===== SUPPLIED PASSAGE =====

In our case, $\mathbf{A} = \mathbf{\tilde{W}}^{1/2}$, $\mathbf{b} = \mathbf{0}$, $\mathbf{C} = \Phi$, and $\mathbf{d} = \mathbf{y}$; therefore, $$min_{x} \Vert \mathbf{\tilde{W}}^{1/2} \mathbf{x} - \mathbf{b} \Vert_2 \text{ s.t. } \Phi \mathbf{x} = \mathbf{y}$$ can be solved as $$\begin{bmatrix} 2 \mathbf{\tilde{W}} & \Phi^*\\ \Phi & \mathbf{0} \end{bmatrix} \begin{bmatrix} \mathbf{x} \\ \mathbf{z} \end{bmatrix} = \begin{bmatrix} \mathbf{0} \\ \mathbf{y} \end{bmatrix}.$$ 

### Technical details

In [36]:
function vanilla_MatrixIRLS_for_PCA(
        Xᴳᵀ::AbstractArray,                     # ground truth for MSE evaluation
        y::AbstractArray,                       # under-sampled data
        Φ::AbstractArray;                       # sampling matrix
        img_size::NTuple = size(Xᴳᵀ),           # size of output matrix
        r̃::Int = 0,                             # rank estimate of solution
        maxIter::Union{Int, Nothing} = nothing, # number of CG iteration steps
        N::Int = 1000,                          # number of iterations
        verbose::Bool = false)                  # print rank and loss value in each iteration
    
    # Initialize variables
    dType = eltype(y)
    d₁, d₂ = img_size
    r̃ == 0 && (r̃ = rank(Xᴳᵀ))

===== RECORDED INFORMATION =====

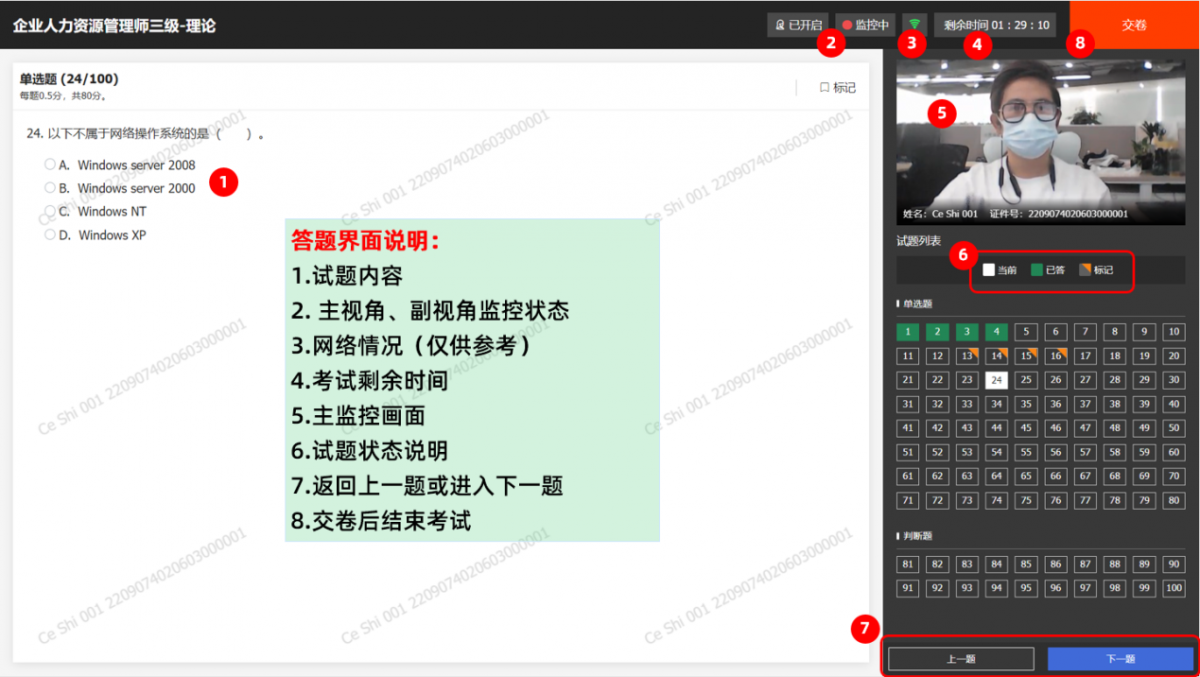Viewport: 1200px width, 677px height.
Task: Jump to question 100 in 判断题 section
Action: (1174, 588)
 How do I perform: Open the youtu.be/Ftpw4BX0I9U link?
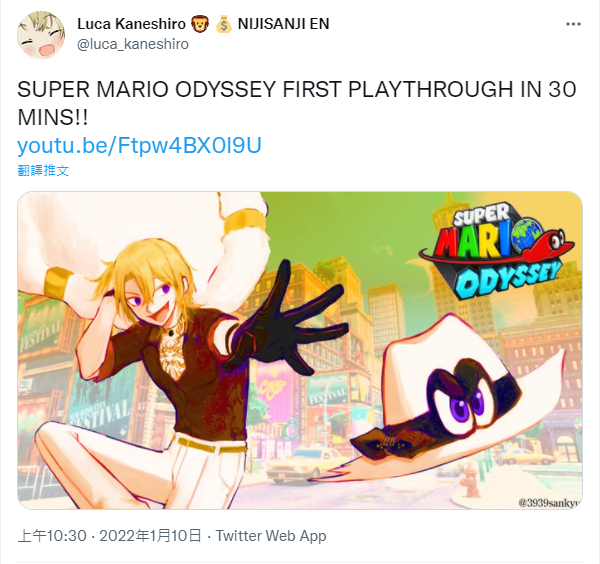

=====

WORK INSTRUCTIONS
In the MatrixIRLS code excerpt above, check whether each statement agrees with it: (a) the number of iterations N defaults to 1000; (b) verbose output is turned on by default; (c) a rank estimate of 0 is replaced by the rank of the ground truth matrix. Answer yes or no for each, quoting the words that decide it.

TASK OUTPUT
(a) Yes: "N::Int = 1000,                          # number of iterations"
(b) No: "verbose::Bool = false"
(c) Yes: "r̃ == 0 && (r̃ = rank(Xᴳᵀ))"